噛むと激痛が走るのですが、これはなに?

噛んだ時に激痛が走る、これは歯があなたに送っている危険信号です。
可能性のある病気はいくつかありますし、いずれも歯科医院で治療が必須となります。
ここでは、噛んだ時に激痛を感じる自覚症状を元に、考えられる原因をいくつか挙げていきます。
食事で噛む際などに痛みがある場合、これらの可能性を考える必要があります。

1. 虫歯菌

噛むと痛むというのは、虫歯と症状が異なるイメージがあります。
しかし、そもそも虫歯というのは虫歯菌に歯が侵される症状のことを指します。
そして、その虫歯菌が特定の箇所に感染することで、噛むと激痛を感じるようになるのです。
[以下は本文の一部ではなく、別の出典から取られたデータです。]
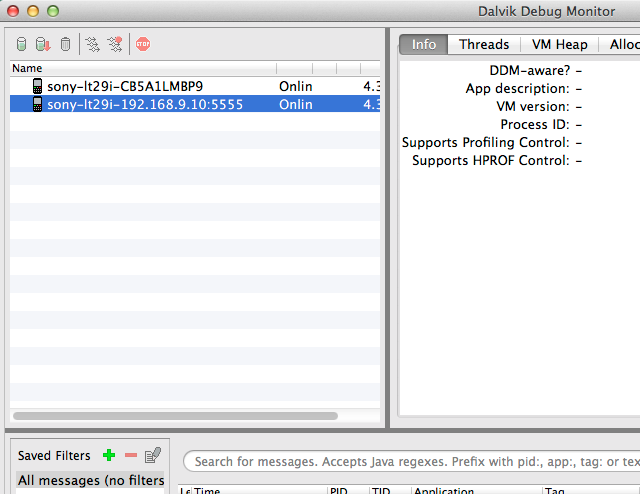640x494 pixels.
Task: Click the Update Heap toolbar icon
Action: 22,44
例えば、歯の根に存在する歯根膜、ここに虫歯菌が感染すると炎症を起こします。
この症状は歯根膜炎と呼ばれており、これが痛みの原因の可能性があるのです。
ちなみに、歯根膜炎を引き起こす要因は虫歯菌とは限らないため、それぞれの要因に合った治療が必要です。

2. 歯周病

自覚症状がないと思われがちな歯周病ですが、進行すると自覚症状があります。
また、噛むと痛いという自覚症状がある歯周病は、かなり進行してしまっている可能性が高いです。
歯周病は歯の骨を溶かす病気ですが、これが進行することで、骨はどんどん溶けていきます。
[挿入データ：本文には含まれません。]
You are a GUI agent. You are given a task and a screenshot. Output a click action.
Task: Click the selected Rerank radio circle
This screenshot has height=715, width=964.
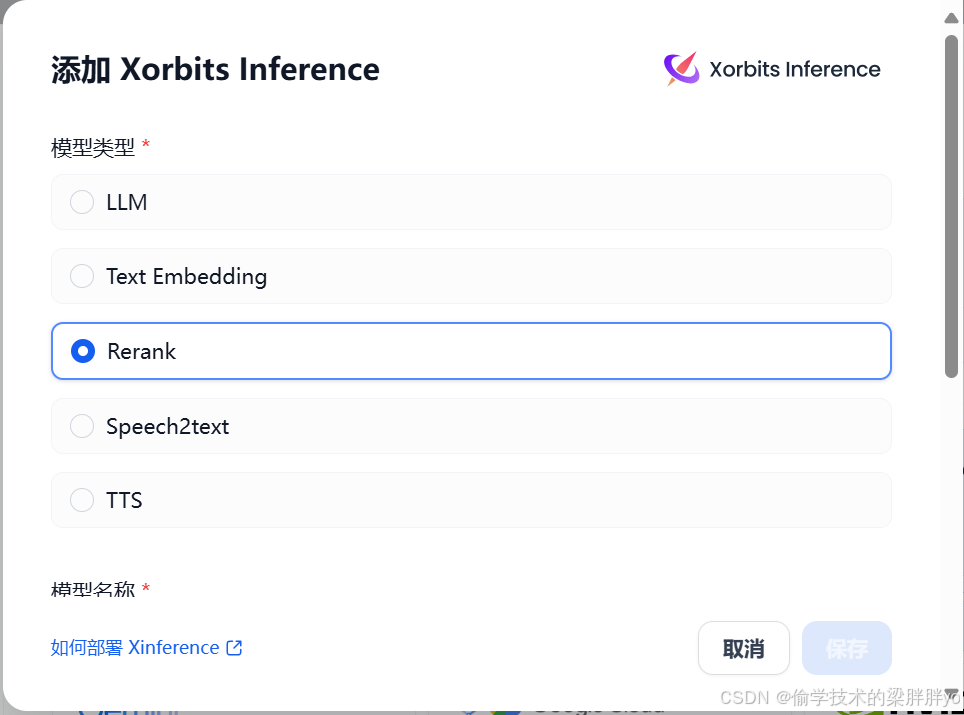tap(82, 351)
そうすると、やがて歯がグラついたり、動くようになってしまい、不安定な状態になります。
この状態で噛むと痛みを感じるようになり、症状としては重度の歯周病になります。
この場合、単に歯石やプラークの除去だけでは治療は不可能で、抜歯が必要になることもあります。

3. 根尖性歯周炎

聞き慣れない病名ですが、虫歯を放置したり、治療を途中でやめてしまうことで起こり得ます。
虫歯によって歯の神経が死んでしまった場合や、歯の根の治療途中だった場合、もしくは治療を終えたはずの歯根が再感染した場合、歯根に膿みが溜まることがあります。
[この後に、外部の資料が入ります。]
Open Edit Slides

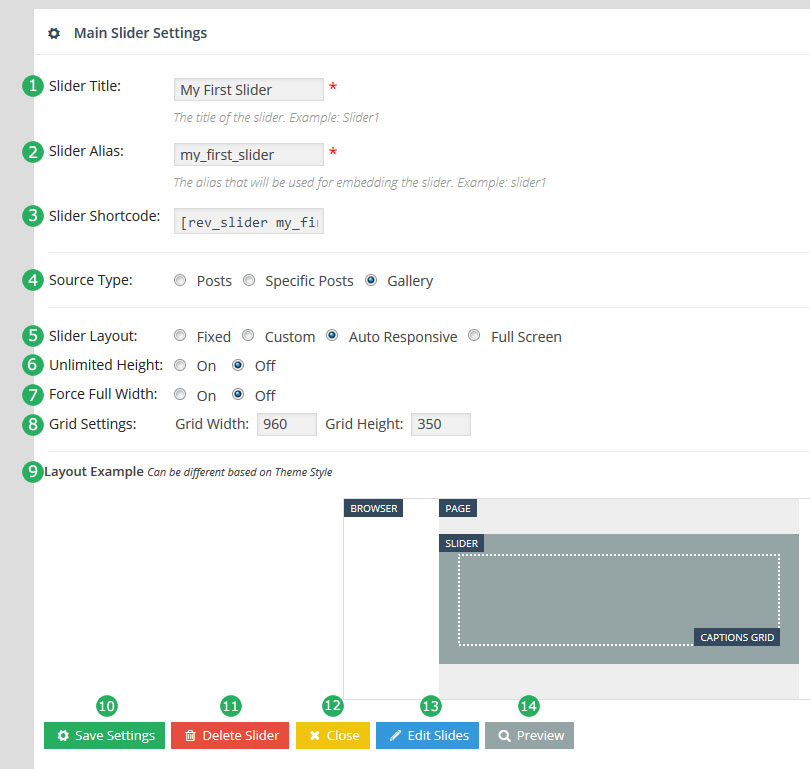coord(428,736)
膿みが溜まるのは歯根の先端部分であり、この箇所を根尖と呼ぶため、これが病名に繋がっています。
こうなると、噛むことで激痛を感じるようになりますし、歯茎が腫れてしまうこともあります。
この場合、もし歯茎に膿みが溜まっていれば、切開して膿を出す必要があり、大がかりな治療となります。

4. 咬合性外傷

分かりやすく言えば、強い歯ぎしりなどが原因で歯がダメージを受けている状態です。
健康な歯でも起こり得るため、虫歯も歯周病もないのに噛むと痛い時には、この可能性が高いでしょう。
この場合、元々の咬みあわせが悪い可能性があるため、その調整が治療の一つになります。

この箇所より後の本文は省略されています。